Multiscale genotype–phenotype mapping reveals the molecular scale as optimal for describing evolution

Predicting evolution remains a fundamental challenge in biology. If we were to re-run an evolutionary process, how likely would it be to reach the same outcome? How does the answer change depending on the biological scale? We explore these questions by analyzing a multiscale genotype-phenotype map of protein evolution through the lens of information theory. Our model explicitly tracks how mutation effects propagate across biological scales: a genetic scale of amino acid sequences, a molecular scale of biophysical traits (protein folding and binding free energies), an organismic scale of protein abundance, and a metabolic scale of protein flux.
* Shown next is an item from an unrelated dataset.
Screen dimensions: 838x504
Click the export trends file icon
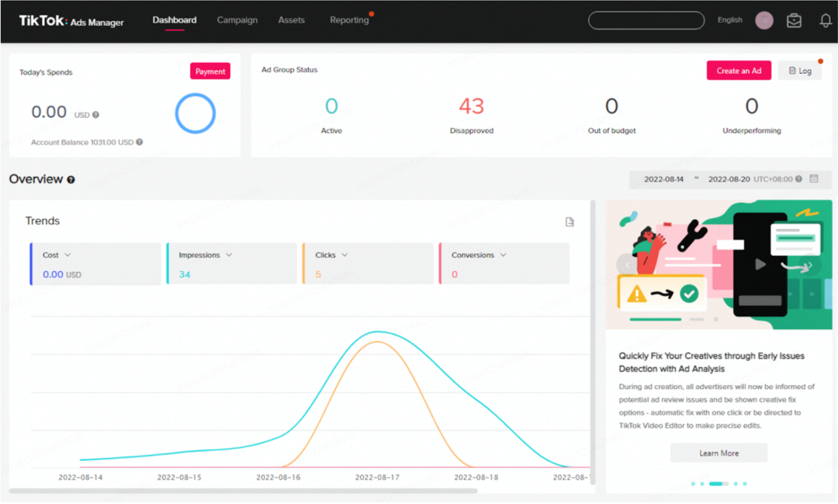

We quantify evolutionary repeatability using Shannon entropy, finding that entropy decreases at larger scales. This indicates higher repeatability at more coarse-grained levels. To assess the significance of repeatability at each scale, we compare our results to a neutral baseline—a model where dynamics are governed solely by genetic drift. We compute the Kullback–Leibler (KL) divergence between evolutionary outcomes and the neutral expectation. Our framework allows us to identify an optimal scale of description, i.e., a level that maximizes information generated by selection (high KL divergence). Our results indicate that information gain is maximized at the molecular scale. We discuss the biological implications of this result for understanding evolutionary repeatability.